Desde Magnitogorsk, Cataluña no sale en el mapa. Entiéndanme: no sale la Cataluña paranoica, eternamente preocupada por la redondez de su ombligo, perdida entre debates de tal imbecilidad que sólo la extrema proximidad disfraza de algo soportable. El mundo muere lento y silencioso, pero el paraíso catalán -con el español a la zaga- se dedica a sus labores. Sesudas cabezas pensantes sudando ideas sobre himnos, sobre ofensas, sobre esencias. Y aquí, con unos granitos de esencia catalana harían casas y más orfelinatos y hasta pondrían asfalto a la locura del barro. Pero nuestra esencia no es exportable: los ricos, porque somos ricos, nos permitimos ser estúpidos.

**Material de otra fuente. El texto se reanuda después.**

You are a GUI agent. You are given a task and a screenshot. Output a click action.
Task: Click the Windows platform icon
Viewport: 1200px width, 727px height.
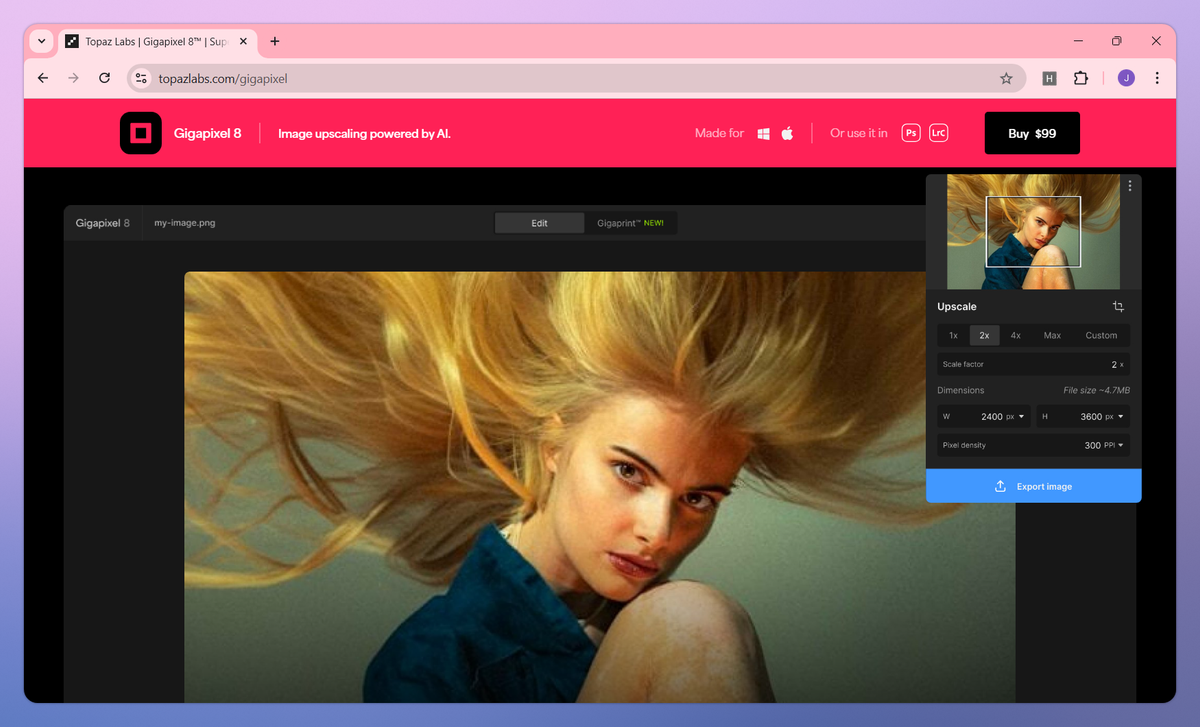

La solidaridad. A veces me ha resultado una palabra antipática, tan en boga en bocas poco solidarias. Hasta José María Aznar habla de solidaridad cuando hace de entretenida de saldo del matón norteamericano. 'Unos misiles nucleares más, niños, que ya enviaremos la muerte nuclear a Siberia'. Pero la solidaridad, el ejercicio de la solidaridad, es una de las pocas autoexigencias reales que estamos obligados a realizar, como si fuera el último trazo de humanidad que le quedara al monstruo que vamos forjando. Aunque el Baskortostán, o Magnitogorsk, o la propia Cheliabinsk nunca salgan en nuestro atlas mental, están ahí, con sus miles de niños abandonados, con sus miles de madres que abandonan niños mientras viven su vida abandonada, con sus miles de almas agonizantes. Y sólo la Cataluña que sabe que existen, aunque no los tenga en el mapa, es la Cataluña triomfant. La Cataluña donde mi hija Ada no sólo tiene sitio, sino que tiene sentido. Así que, por favor, Parlamento mío, acaben ustedes sus rituales estéticos y sus debatillos de sobremesa, que la llevo a casa y no tengo tiempo para explicarle lo endogámicos, pobres y miserables que podemos ser los que tenemos la panza llena. Ada, de ojos rasgados y pelo rubio, catalana de la Bashkiria, bella.